The race for AGI is on
With the release of ChatGPT late last year, Sam Altman, the co-founder and CEO at OpenAI, recklessly fired the starting gun in what has since become a global race for Artificial General Intelligence (AGI). Soon after that, Anthropic, a splinter group of OpenAI researchers who left due to concerns over misalignment, launched Claude, the first credible rival to ChatGPT. These events awoke the leadership at Google, who quickly launched Bard before pivoting the entire company to focus on AI by merging the once independent Deepmind with Google Brain, with the stated goal of beating OpenAI to the finish line1.
Meanwhile, the pace of the race is accelerating as the capabilities of AI models are improving at a mind-boggling double exponential rate due to continuing advances in both the hardware and software on which AI systems are built. As models improve, new capabilities, known as emergent properties, will continue to arise unpredictably2. These trends will only intensify as more and more mindshare and capital shift into AI, adding more players to the race. Human-level AI is on the horizon, now estimated within the next three years — decades sooner than many experts predicted less than one year ago3. The first application of this tool will be towards the development of the ultimate goal for all players, Super-Intelligent AGI. Some researchers predict that AGI may follow within as little as days or weeks of attaining Human-level AI, due its ability to recursively self-improve, as AGI is used to create better AGI4.
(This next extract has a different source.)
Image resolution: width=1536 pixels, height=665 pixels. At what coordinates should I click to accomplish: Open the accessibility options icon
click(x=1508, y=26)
Like most of us, I was unaware of how powerful AI had become and how quickly it was improving. ChatGPT served as a personal wake-up call for me too. As a life-long AI skeptic who has dedicated the last five years to scaling Web3, I had a lot of catching up to do. While firmly grounded in the liberal arts, I am a self-taught programmer and consensus researcher. So I began replicating that journey, now into the field of AI, learning everything on the subject from all angles. Despite the numerous potential benefits of AI, the more I understand, the more deeply concerned I become.
But alignment remains unsolved
The critical problem with the ongoing race towards super-intelligence is that we still don’t know how to align AI systems like ChatGPT properly5. While their capabilities are improving with astonishing speed, our ability to safely control them has not kept pace.
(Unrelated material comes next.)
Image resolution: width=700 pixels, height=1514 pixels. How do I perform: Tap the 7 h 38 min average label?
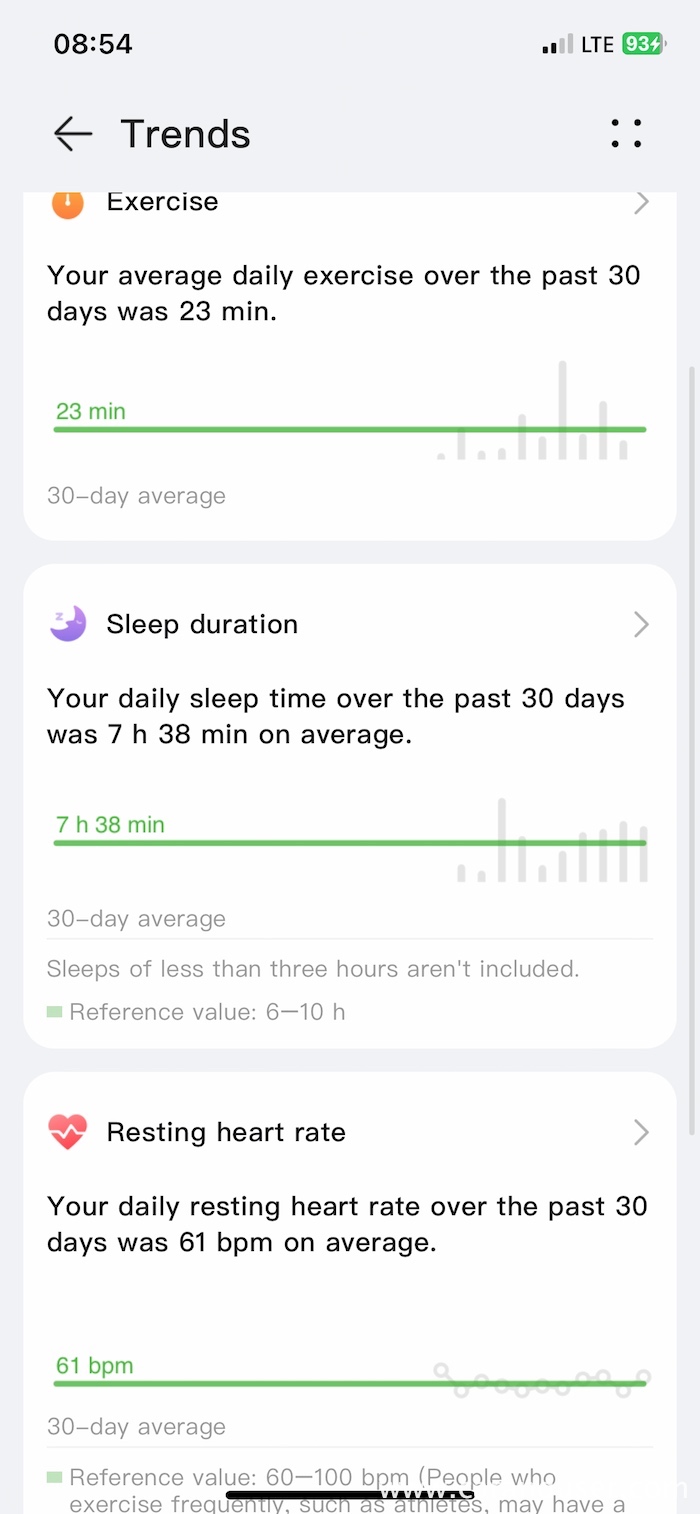pyautogui.click(x=110, y=825)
The Alignment Problem: The task of ensuring that artificial intelligence systems, particularly powerful ones, always act in ways that are beneficial to human beings and consistent with human values.
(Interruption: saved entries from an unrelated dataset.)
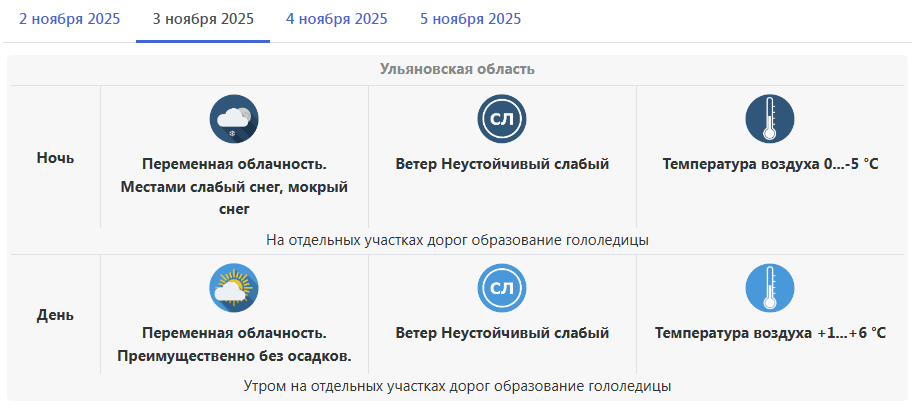The height and width of the screenshot is (409, 920).
Task: Click the Ночь row label
Action: [x=55, y=158]
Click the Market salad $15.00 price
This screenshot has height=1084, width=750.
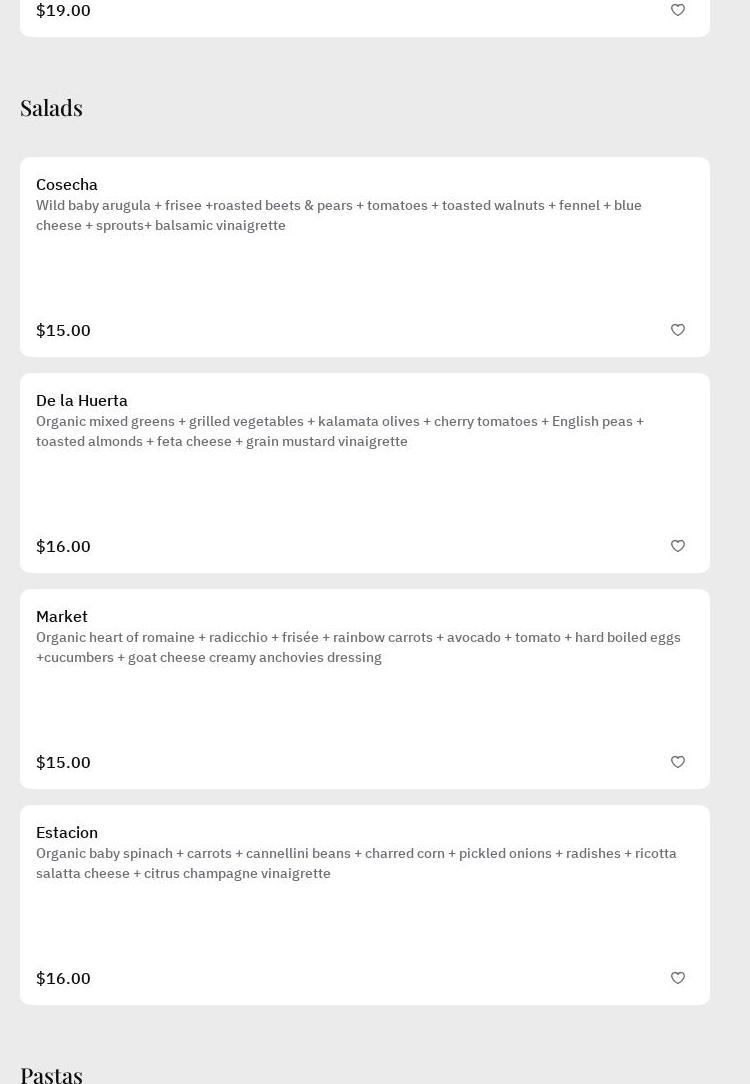click(63, 763)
The existential consequences of failing to solve the alignment problem before a company like OpenAI achieves AGI include6:
Extinction Threat: misaligned super-intelligence may destroy the human race intentionally (an engineered virus) or accidentally (a paperclip maximizer).
Enslavement Threat: the all-powerful nature of AGI suggests that the first group to unlock and control it could very well use it to control the rest of humanity.
Replacement Threat: even human-level AGI will cause massive job replacement for most of humanity and a meaningless future dominated by existential nihilism.
If the race for AGI continues in its current form, we will witness some combination of the above scenarios play out soon. These risks are why so many influential figures from the AI research community have become outspoken about the dangers of misaligned AI7. As a result, many well-meaning solutions have been proposed, centering on the idea of slowing down, pausing, or refereeing the race, through some form of regulation, so that we may have more time to solve the alignment problem. While these proposals have helped raise public awareness on the the risks of AI, they have yet to make a meaningful impact on the pace of the race.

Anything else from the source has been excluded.